Teilentwarnung für Himalaya-Gletscher
Der grosse Gletschersee Imja Thso im Imja-Tal südlich des Mt. Everest/Nepal bildete sich in den 1960-er Jahren und ist seither kontinuierlich gewachsen. 3D-Ansicht generiert aus einem ASTER-Satellitenbild. (Bild: T. Bolch, Universität Zürich/TU Dresden)
Zürich – Mehrere hundert Millionen Menschen in Südasien sind in unterschiedlichem Ausmass von den Süsswasserspeichern der Himalaya-Gletscher abhängig. Entsprechend wichtig ist es, mögliche Auswirkungen von Klimaänderungen auf die Himalaya-Gletscher frühzeitig zu erkennen. Jetzt zeigen Glaziologen der Universität Zürich zusammen mit internationalen Forschern, dass die Gletscher im Himalaya weniger schnell abnehmen, als bisher angenommen. Ein grosses Gefahrenpotenzial orten die Wissenschaftler dagegen bei Ausbrüchen von Gletscherseen.
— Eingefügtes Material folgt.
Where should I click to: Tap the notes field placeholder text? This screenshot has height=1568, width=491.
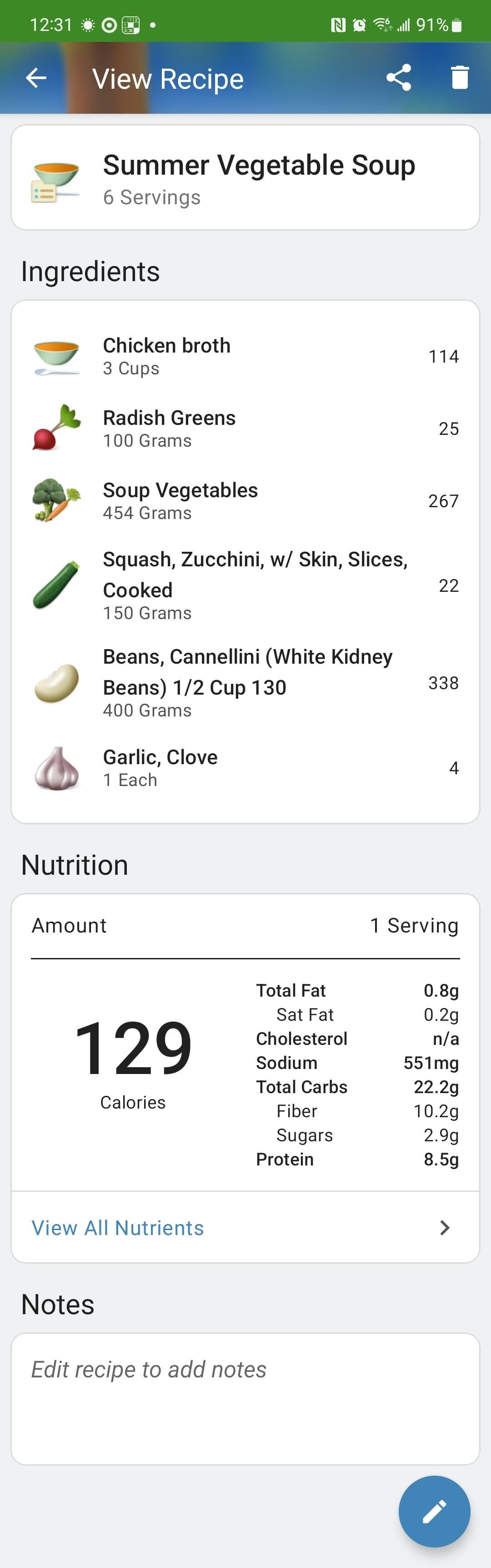[149, 1370]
Seit den Fehlprognosen des Weltklimarates IPCC stehen die Himalaya-Gletscher im Fokus von Öffentlichkeit und Wissenschaft. Die lückenhaften Kenntnisse über die Gletscher der Himalaya-Region verhinderten bisher genaue Aussagen und Prognosen. Ein internationales Forschungsteam unter der Leitung von Glaziologen der Universität Zürich und Beteiligung von Genfer Wissenschaftlern fasst nun in einer Studie in «Science» den aktuellen Wissensstand über die Gletscher im Himalaya zusammen. Die Wissenschaftler bestätigen, dass die im letzten IPCC-Bericht veröffentlichten Schwundszenarien für die Himalaya-Gletscher übertrieben waren.
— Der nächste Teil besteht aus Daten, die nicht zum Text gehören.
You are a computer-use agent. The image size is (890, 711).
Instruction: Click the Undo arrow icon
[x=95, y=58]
20 Prozent weniger Gletscherfläche als angenommen
Die bisher aktuellsten Kartierungen auf Basis von Satellitendaten ergaben, dass Gletscher im Himalaya und Karakorum eine Gesamtfläche ca. 40’800 km² bedecken. Diese Fläche entspricht rund dem Zwanzigfachen aller Alpengletscher, ist aber bis zu zwanzig Prozent kleiner als bisher angenommen wurde. Der leitende Wissenschaftler Tobias Bolch, der an der Universität Zürich und der Technischen Universität Dresden forscht, führt dies zur Hauptsache auf fehlerhafte Kartierungen in früheren Untersuchungen zurück.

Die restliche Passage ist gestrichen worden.